What this task involves
From the line that contains "Instruction: Click the" down to the last line of the data below, restate every line word for word, skipping any images.

Information provided
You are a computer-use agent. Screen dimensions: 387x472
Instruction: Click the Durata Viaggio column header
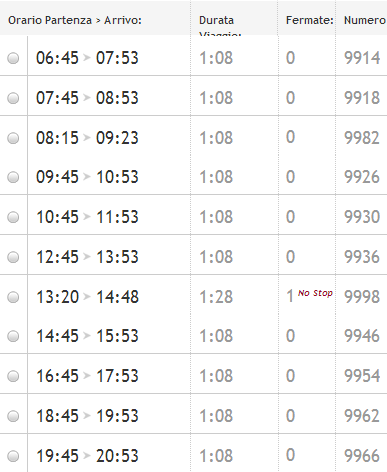(x=220, y=26)
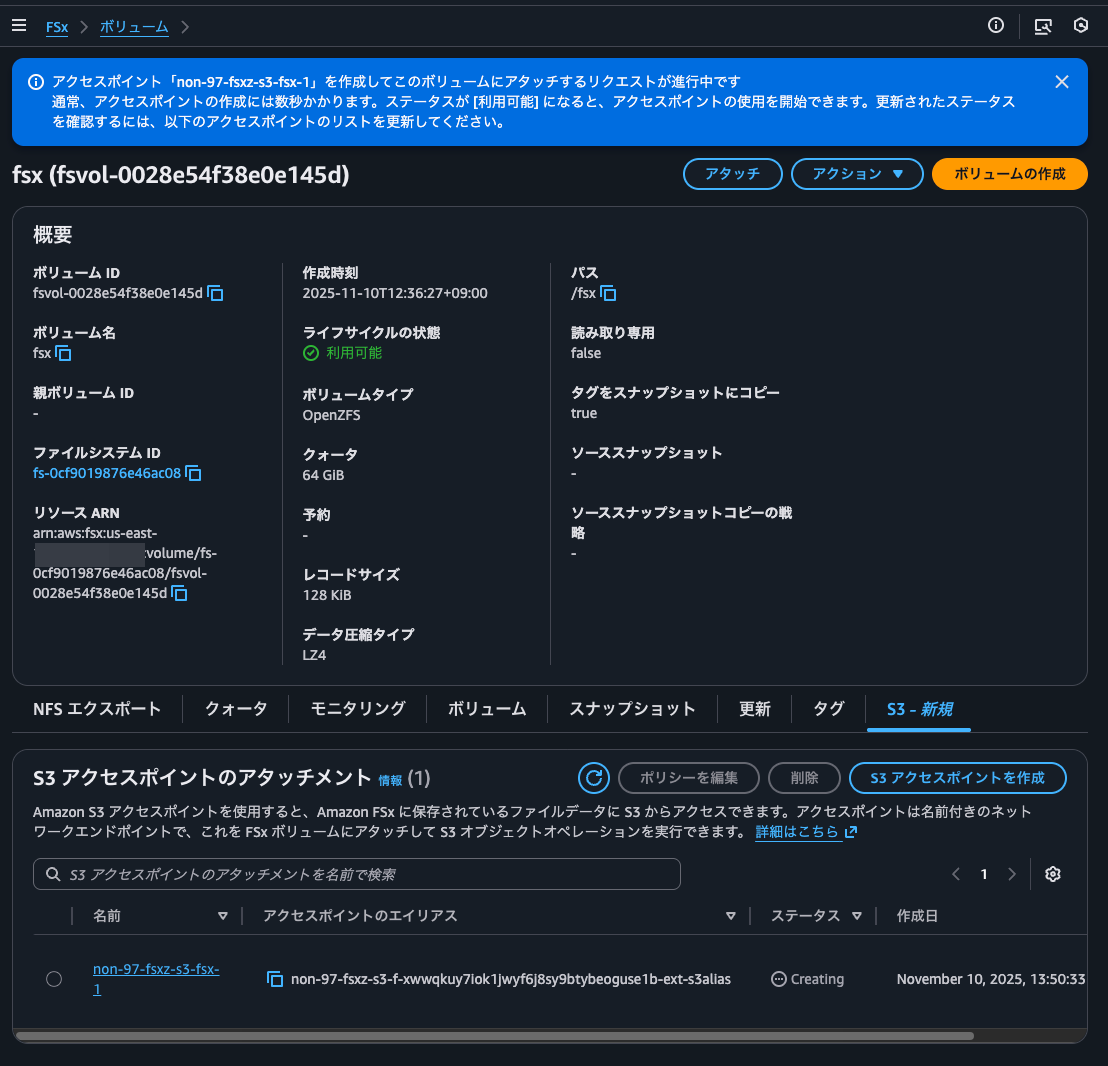This screenshot has height=1066, width=1108.
Task: Copy the resource ARN value
Action: pos(178,593)
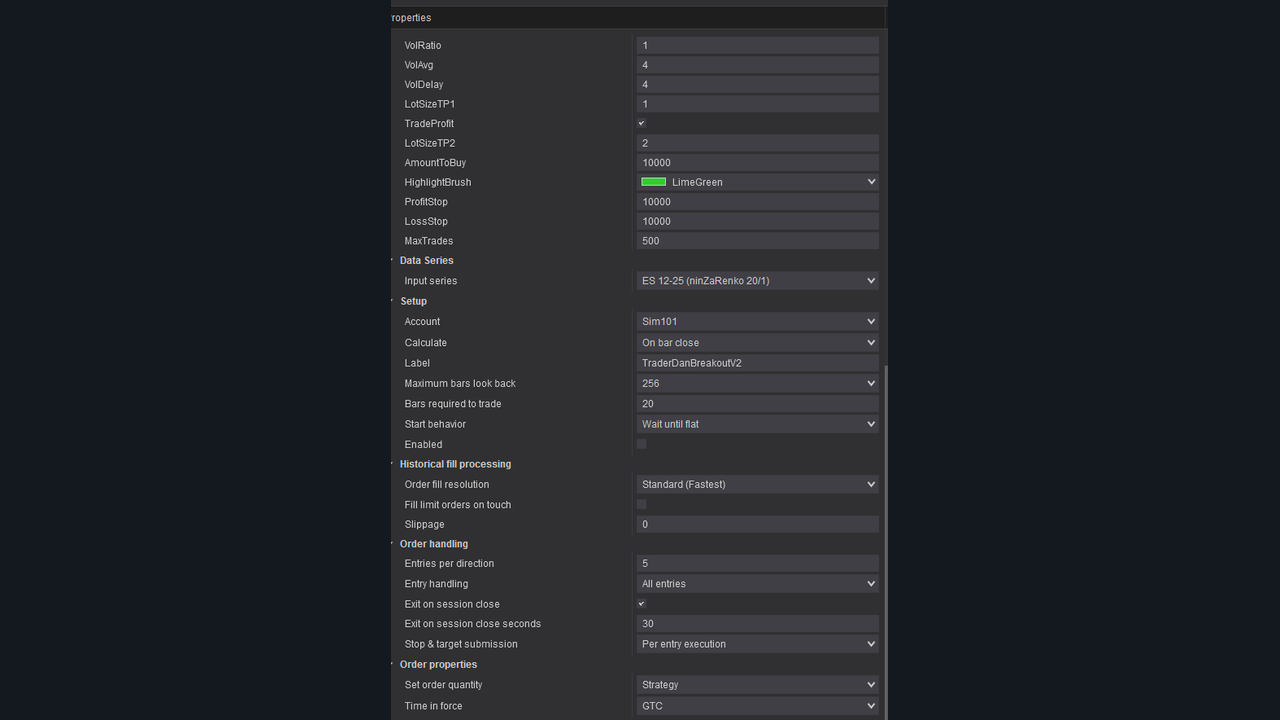Disable Exit on session close
This screenshot has height=720, width=1280.
pos(641,603)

Result for this exercise
Instruction: Click the Durata Viaggio column header
(x=220, y=26)
This screenshot has height=1066, width=1108.
Task: Copy the resource ARN value
Action: pos(178,593)
Disable Exit on session close
This screenshot has height=720, width=1280.
pos(641,603)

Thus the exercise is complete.